As for layer 7 attacks (for instance, HTTP floods), we rely on Gatebot, an automated tool to detect, analyse and block DoS attacks, so you can sleep. The graph shows the requests per second we received on a zone, and whether or not it reached the origin server. As you can see, the bad traffic was identified automatically by Gatebot, and more than 1.6 million requests were blocked as a result.

For websites with specific requirements we provide tools to allow customers to block traffic to precisely fit their needs. Customers can easily implement complex logic using Firewall Rules to filter out specific chunks of traffic, block IPs / Networks / Countries using Access Rules and Project Galileo sites have done just that. Let’s see a few examples.

Firewall Rules allows website owners to challenge or block as much or as little traffic as they desire, and this can be done as a surgical tool “block just this request” or as a general tool “challenge every request”.

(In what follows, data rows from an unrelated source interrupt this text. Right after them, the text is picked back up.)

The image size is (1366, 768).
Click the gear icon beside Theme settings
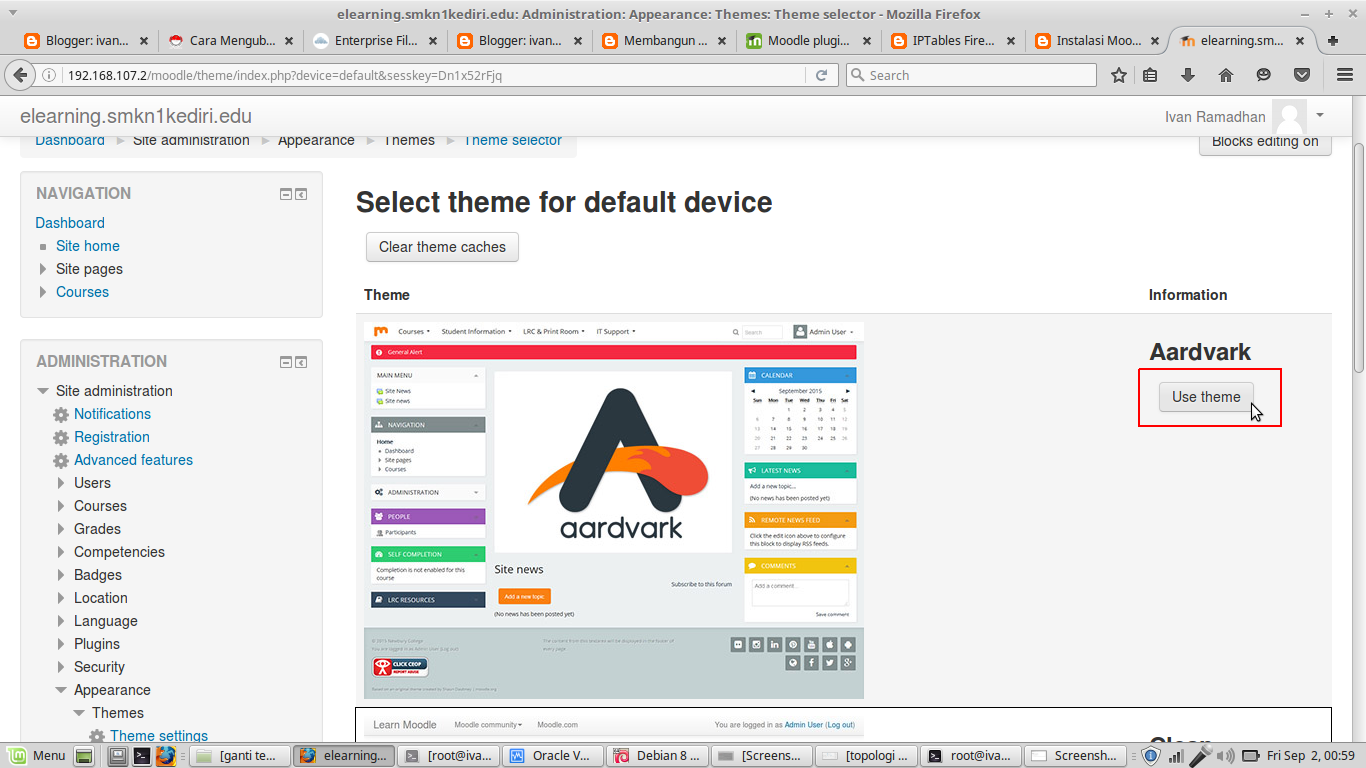96,735
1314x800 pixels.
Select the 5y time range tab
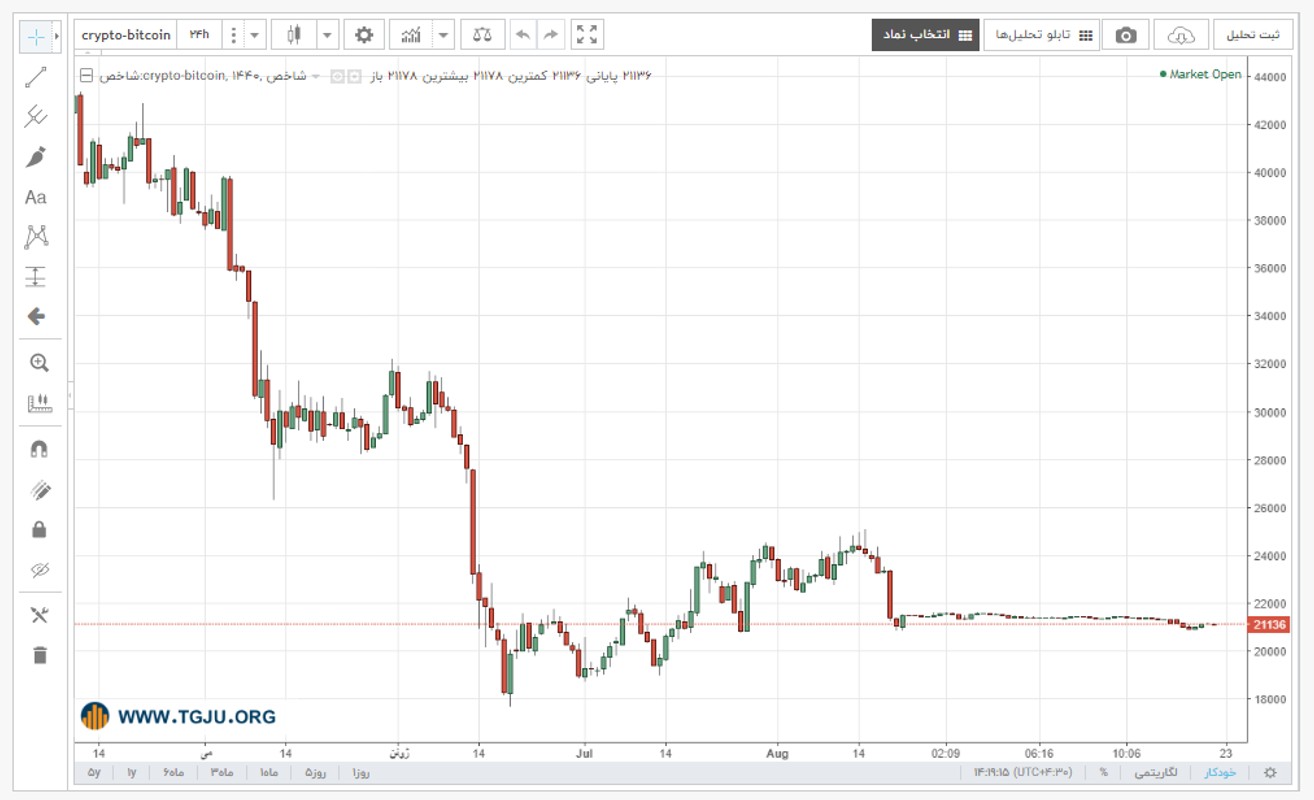(x=94, y=772)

For instance, a well-known website used Firewall Rules to prevent twenty IPs from fetching specific pages. 3 of these IPs were then used to send a total of 4.5 million requests over a short period of time, and the following chart shows the requests seen for this website. When this happened Cloudflare, mitigated the traffic ensuring that the website remains available.

Cumulative line plot. Requests per second to a website

Another website, built with WordPress, is using Cloudflare to cache their webpages. As POST requests are not cacheable, they always hit the origin machine and increase load on the origin server - that’s why this website is using firewall rules to block POST requests, except on their administration backend. Smart!

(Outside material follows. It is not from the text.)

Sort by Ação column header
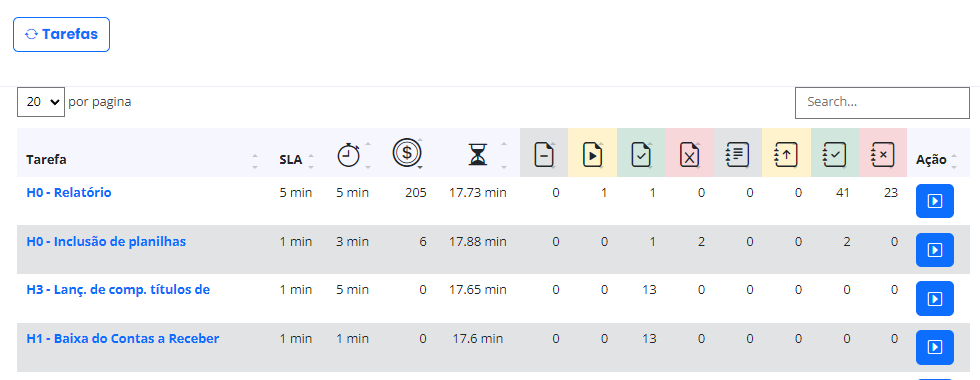The image size is (980, 380). (x=932, y=159)
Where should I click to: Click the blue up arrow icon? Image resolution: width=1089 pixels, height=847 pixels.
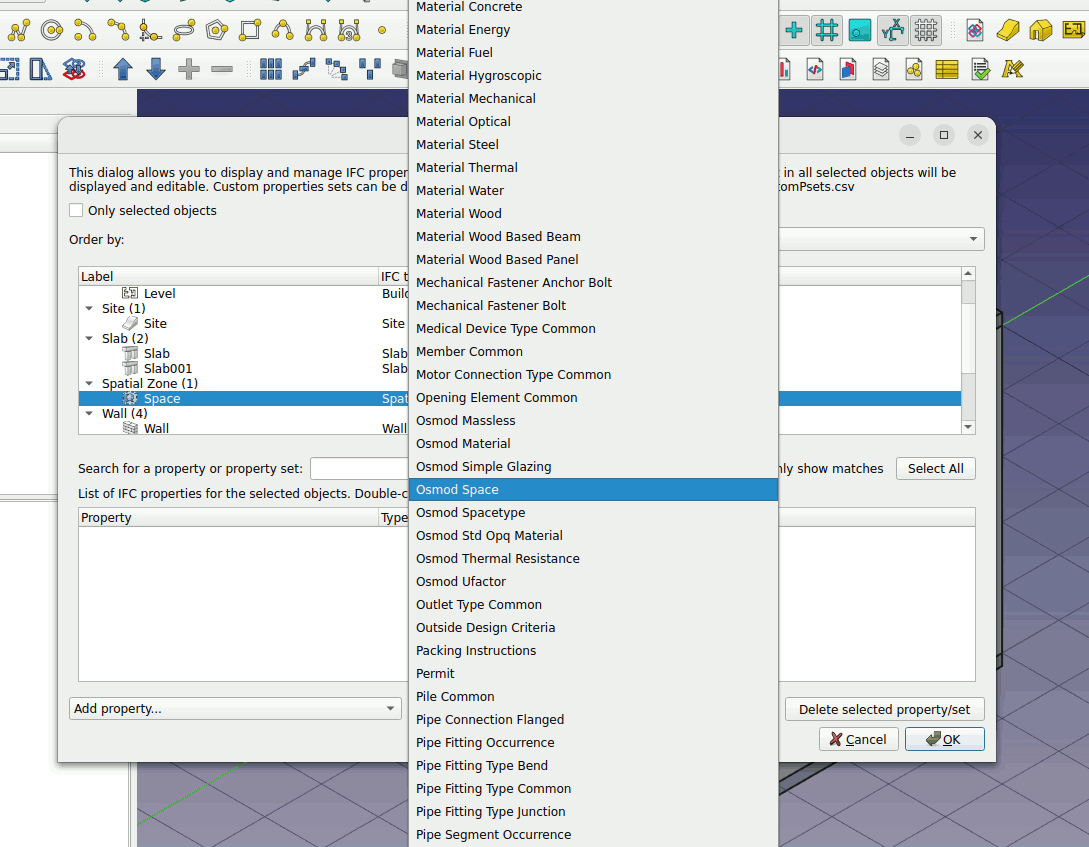click(123, 69)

Website owners can also deny or challenge requests based on the visitor’s IP address, Autonomous System Number (ASN) or Country. Dubbed Access Rules, it is enforced on all pages of a website - hassle-free.

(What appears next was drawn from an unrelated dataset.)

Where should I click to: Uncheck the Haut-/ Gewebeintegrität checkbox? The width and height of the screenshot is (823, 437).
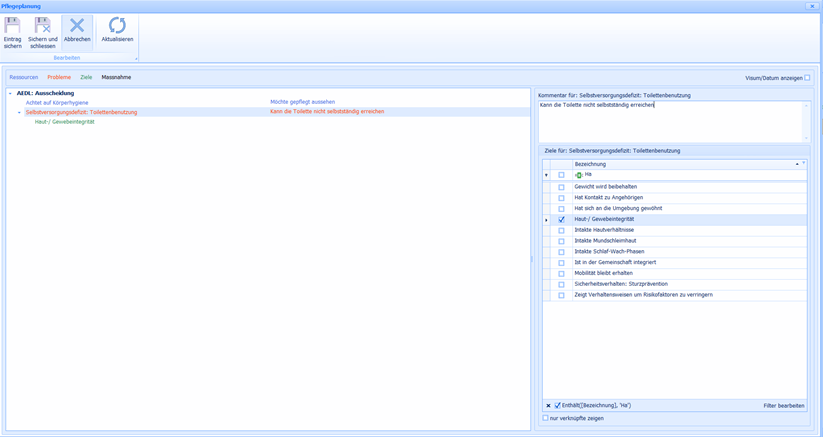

For example, a news website is using Cloudflare’s Access Rules to challenge visitors from countries outside of their geographic region who are accessing their website. We enforce the rules globally even for cached resources, and take care of GeoIP database updates for them, so they don’t have to.

The Zone Lockdown utility restricts a specific URL to specific IP addresses. This is useful to protect an internal but public path being accessed by external IP addresses. A non-profit based in the United Kingdom is using Zone Lockdown to restrict access to their WordPress’ admin panel and login page, hardening their website without relying on non official plugins. Although it does not prevent very sophisticated attacks, it shields them against automated attacks and phishing attempts - as even if their credentials are stolen, they can’t be used as easily.

Cloudflare acts as a CDN, caching resources and happily serving them, reducing bandwidth used by the origin server … and indirectly the costs. Unfortunately, not all requests can be cached and some requests are very expensive to handle. Malicious users may abuse this to increase load on the server, and website owners can rely on our Rate Limit to help them: they define thresholds, expressed in requests over a time span, and we make sure to enforce this threshold. A non-profit fighting against poverty relies on rate limits to protect their donation page, and we are glad to help!

Last but not least, one of Cloudflare’s greatest assets is our threat intelligence. With such a wide lens of the threat landscape, Cloudflare uses our Firewall data, combined with machine learning to curate our IP Reputation databases. This data is provided to all Cloudflare customers, and is configured through our Security Level feature. Customers then may define their threshold sensitivity, ranging  from Essentially Off to I’m Under Attack. For every incoming request, we ask visitors to complete a challenge if the score is above a customer defined threshold. This system alone is responsible for 25% of the requests we mitigated: it’s extremely easy to use, and it constantly learns from the other protections.

When taken together, the Cloudflare Firewall features provide our Project Galileo customers comprehensive and effective security that enables them to ensure their important work is available. The majority of security events were handled automatically, and this is our strength - security that is always on, always available, always learning.